▶ _AUFGABENSTELLUNG_:
1 - Fasse bitte den Text zur Jubiläumspredigt in zwei Sätzen zusammen.
2 - Schreibe eine Fortsetzung des Textes zur Jubiläumspredigt, die an seinen letzten Satz anschließt.

▶ _EXTRAHIERTER TEXT_:
***

Predigt von Marie-Noëlle von der Recke
Von Donnerstag 30. Mai bis Sonntag 2. Juni feierte die Basisgemeinde die Entstehung der Gemeinde vor 50 Jahren und den 50 Jahre lange Weg der Gemeinde.
Im Festgottesdienst predigte Marie-Noëlle von der Recke über Johannes 6,66-69. Hier ein Ausschnitt aus der Predigt:
Ich möchte mit Euch über einen kurzen Text im Johannesevangelium nachdenken. Im Kapitel 6, lesen wir:
Von da an wandten sich viele seiner Jünger ab und gingen hinfort nicht mehr mit ihm. Da sprach Jesus zu den Zwölf: Wollt ihr auch weggehen? Da antwortete ihm Simon Petrus: Herr, wohin sollen wir gehen? Du hast Worte des ewigen Lebens; und wir haben geglaubt und erkannt: Du bist der Heilige Gottes.
Du hast Worte des ewigen Lebens; und wir haben geglaubt und erkannt: Du bist der Heilige Gottes.

***

▶ _DATENBLOCK_:
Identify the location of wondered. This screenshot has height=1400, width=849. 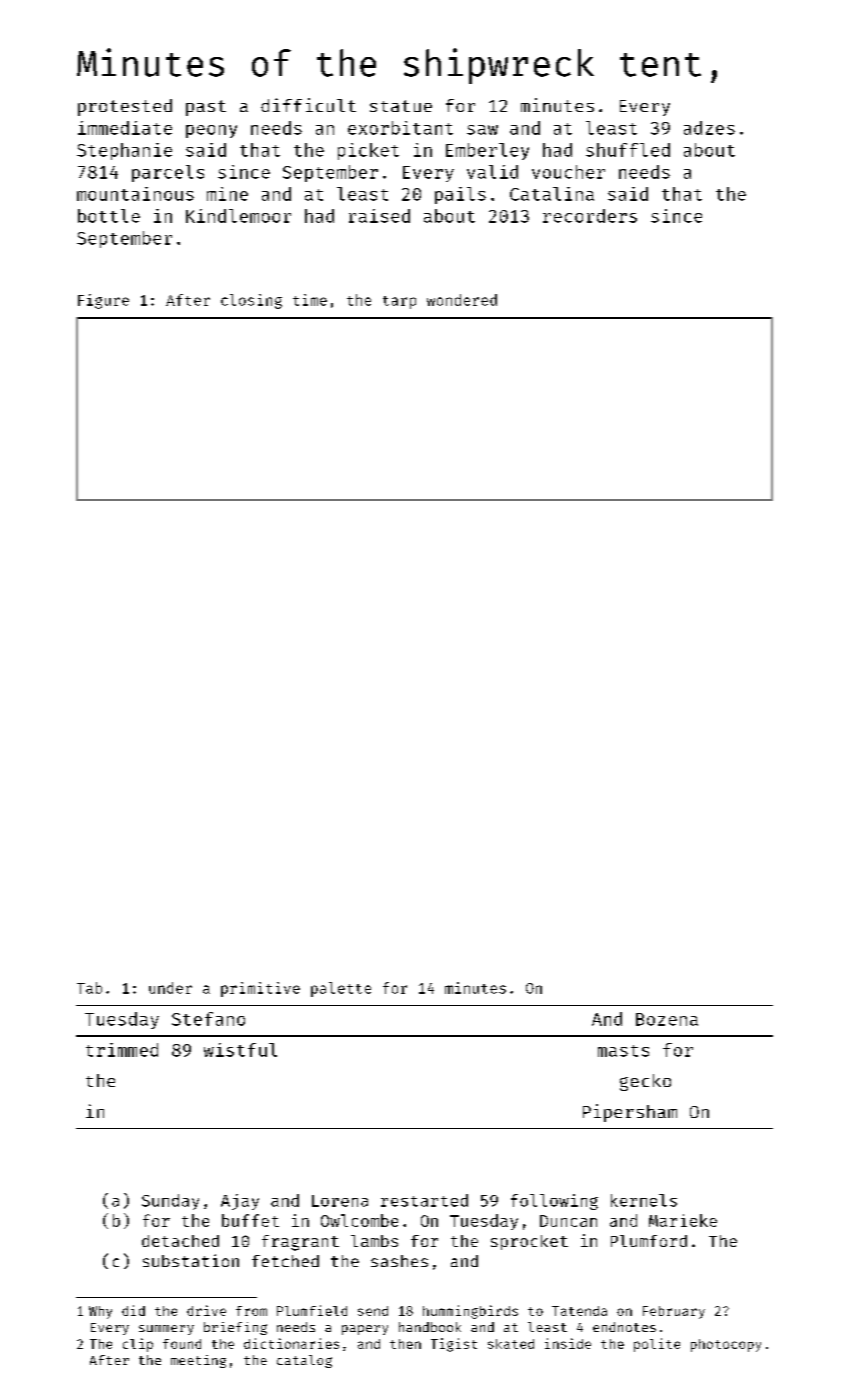
(462, 300).
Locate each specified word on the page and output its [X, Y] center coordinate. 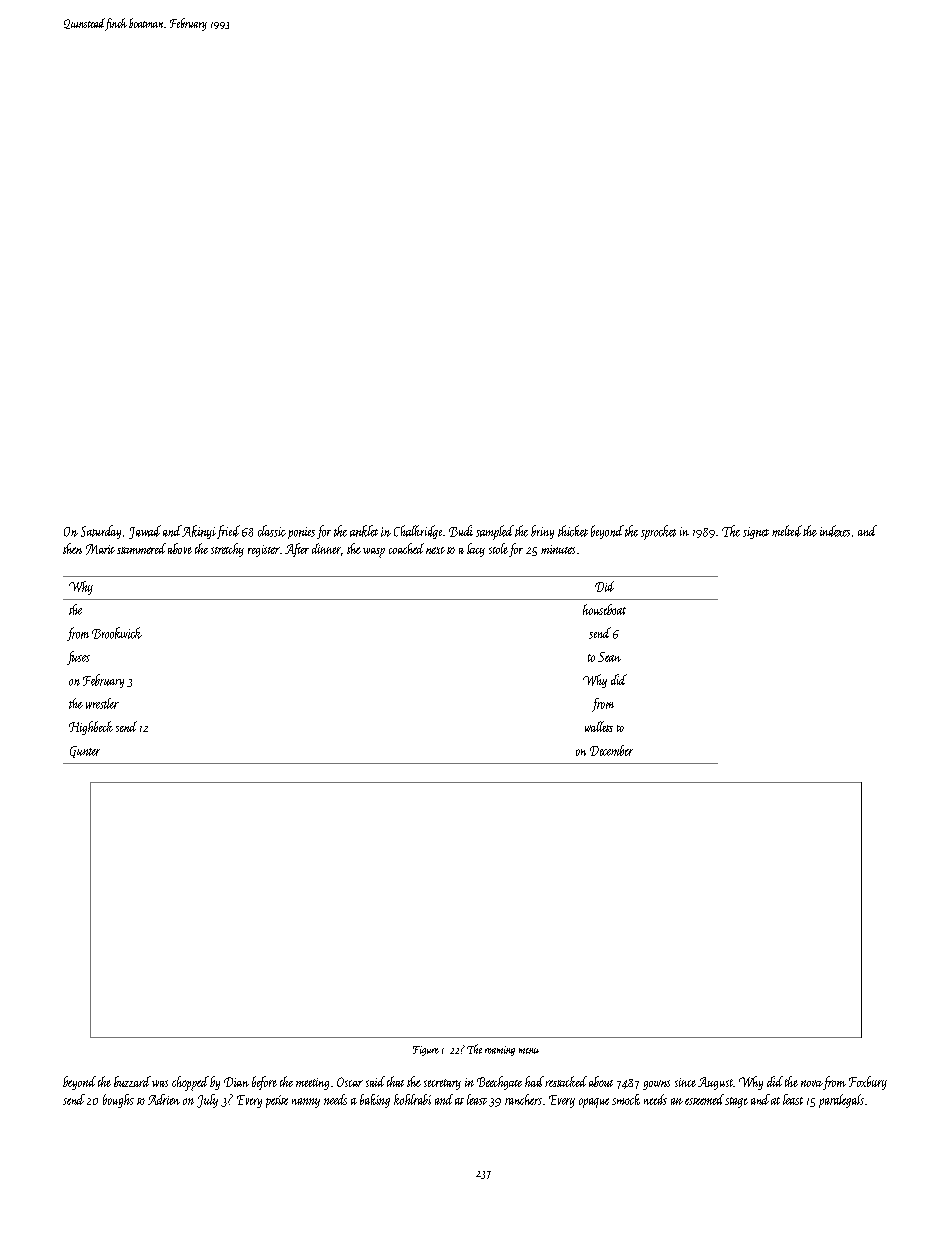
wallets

***

▶ _ANTWORTEN JE AUFGABE_:
1 - Vom 30. Mai bis 2. Juni feierte die Basisgemeinde, dass sie vor 50 Jahren entstanden ist, und ihren 50 Jahre langen Weg. Im Festgottesdienst predigte Marie-Noëlle von der Recke über Johannes 6,66-69: Viele Jünger wenden sich von Jesus ab, und auf seine Frage, ob auch die Zwölf weggehen wollen, antwortet Simon Petrus, Jesus habe Worte des ewigen Lebens und sei der Heilige Gottes.

2 -
Wie schön, diese Worte und das Bild aus überall zu finden, als wir ankamen...
Der Kontext dieses Bekenntnisses des Petrus ist spannend.
Jesus hat Menschen geheilt (Kapitel 4 und 5)
Er hat 5000 Menschen zu Essen gegeben (6). Sie sind davon so beeindruckt, dass sie Jesus zum König machen wollen. Manche wollen ihm nachfolgen. Aber die Atmosphäre ist angespannt. Jesus scheint daran zu zweifeln, dass die Menschen seine Worte wirklich glauben, ja überhaupt begreifen. Diese wiederum bedrängen ihn mit Fragen. Er antwortet, aber nicht wie sie es gerne hätten.
Und er warnt sie: Ihr sucht mich nicht weil ihr Zeichen gesehen habt, sondern weil Ihr von den Broten satt geworden seid (Vers 26) das heißt: einen Brotkönig wollt Ihr haben, eine fertige Antwort auf die wirtschaftliche Misere, in der ihr lebt. Aber Ihr erkennt nicht das Zeichen, auf das die Brotvermehrung hinweisen will: ich bin das Brot.
Später im Gespräch bitten Menschen um ein Zeichen, so was wie damals das Manna, das Gott seinem Volk in der Wüste gegeben hat. Jesus wiederholt: das Manna hat die Menschen nur für einen Moment satt gemacht. Und er legt nach : ich bin das Brot vom Himmel (Vers 41). 18 x ist in diesem Kapitel vom Brot die Rede, davon 12 x im Singular, 12x um zu sagen, das Jesus das Brot ist!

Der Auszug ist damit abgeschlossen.